The North Miami police officer who shot an unarmed black man earlier this week was actually aiming for the autistic man in his care, according to the local police union’s leader.

John Rivera, president of Dade County Police Benevolent Association, said the officers on the scene thought the autistic man’s toy was a gun and that he intended to harm Charles Kinsey, a behavioral therapist at a nearby assisted-living home.

“Many officers thought the white male had a firearm. Only much later when we’re able to Monday-morning quarterback do we find out that it’s a toy,” Rivera said at a press conference Thursday. “Only much later do we find out that the individual was autistic. The officers on the scene did not know that.”

The cop took aim at the autistic man on Monday because he thought Kinsey’s life was in danger, but missed and accidentally struck the caretaker instead, he said.

A video showing Kinsey, 47, lying on the ground with his hands in the air explaining the situation to the officers sparked immediate backlash after it was released Wednesday. Supporters of the Black Lives Matter movement and many others were outraged that Kinsey was shot even though he was complying with the officer’s demands.

Rivera said whoever recorded the video was much closer to the mental-health care worker than the cops and could therefore hear what he was saying much better.

“Folks, being a police officer has always been difficult and lately it’s been more difficult, more challenging. Sometimes police officers do wrong and we let the system work,” he said. “And sometimes police officers are right and we still crucify them. And sometimes police officers make mistakes because at the end of the day, they’re not computers, they’re not robots, they are God’s creation.”

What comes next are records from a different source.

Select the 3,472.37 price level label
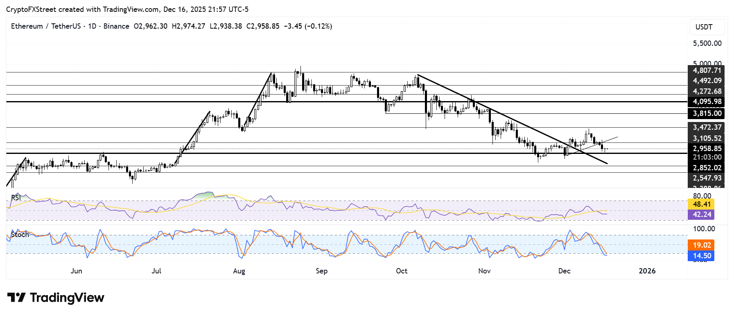Screen dimensions: 734x316 [707, 127]
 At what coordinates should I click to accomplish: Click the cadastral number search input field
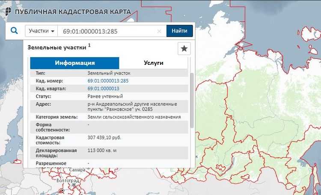(107, 32)
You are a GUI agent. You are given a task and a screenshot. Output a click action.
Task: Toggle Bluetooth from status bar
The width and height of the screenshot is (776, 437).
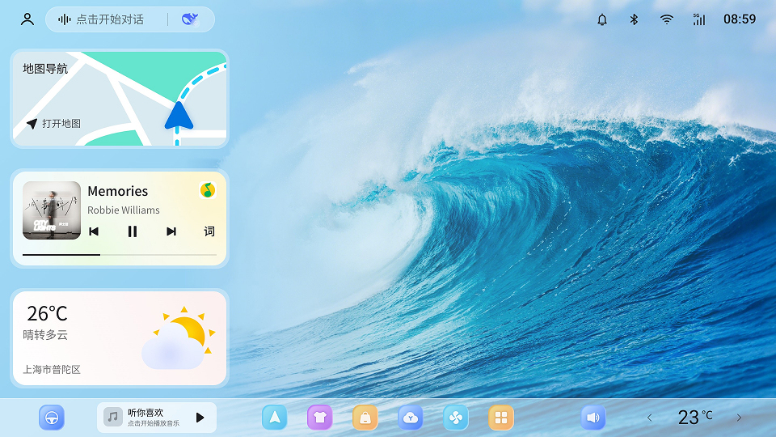(634, 19)
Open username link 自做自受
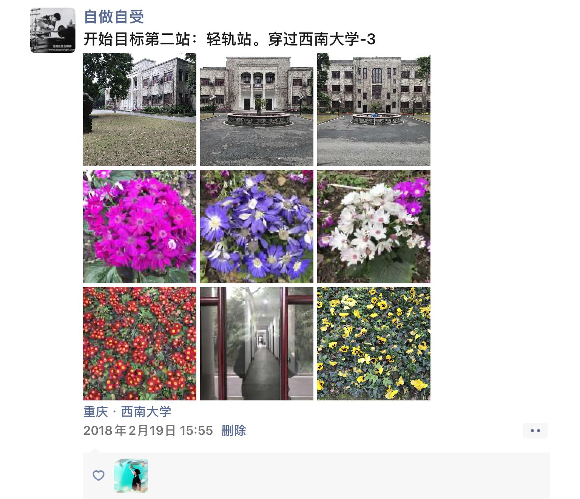 click(x=114, y=17)
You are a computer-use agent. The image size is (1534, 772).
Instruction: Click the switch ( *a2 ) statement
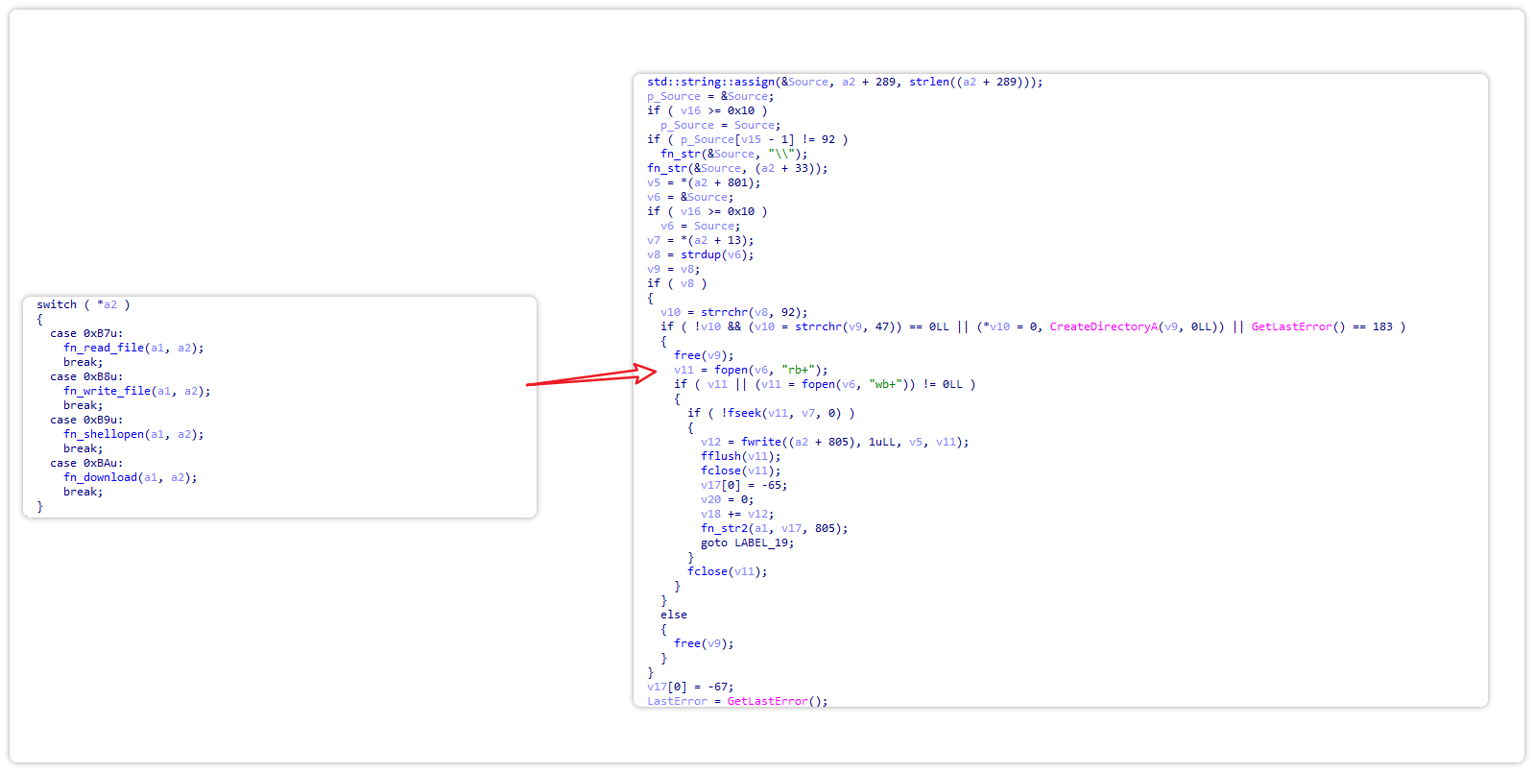[x=84, y=304]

The North Miami Police Department said the officers were responding to a 911 call from a man who was threatening to commit suicide with a gun.

According to Rivera, the incident should not be viewed through the lens of the heightened tension surrounding law enforcement and African-American communities this summer. Distrust of police officers grew throughout the nation this month after officers shot and killed Alton Sterling in Baton Rouge, La., and Philando Castile in Falcon Heights, a suburb of St. Paul, Minn.

Rivera argued that the North Miami incident is unlike the other ones because this time the cop thought of Kinsey as a possible victim worthy of protection — not the suspect.

“This really is a simple yet tragic case,” he said. “You had a bunch of officers doing their job, responding, helping the public. And one officer, like many others, thought that Mr. Kinsey’s life was in danger. He tried to do something about it.”

Rivera repeatedly pleaded for the news media and politicians to share the facts without editorializing the event into something it is not. He accused the media of sensationalizing the story.

He also read a statement written by the officer who shot Kinsey: “I took this job to save lives and help people. I did what I had to do in a split second to accomplish that and hate to hear others paint me as something I am not.”

But Hilton Napoleon, the attorney for Kinsey, was not buying Rivera’s version of events.

“I don’t understand if he’s aiming at the autistic kid, how he could miss,” Napoleon said to the Miami Herald. “He had plenty of time to tell my client to move.”

He also questioned why the officers would handcuff Kinsey after he was shot and bleeding from the leg if they were in fact looking out for his safety.

“They handcuffed him after he got shot,” Napoleon said.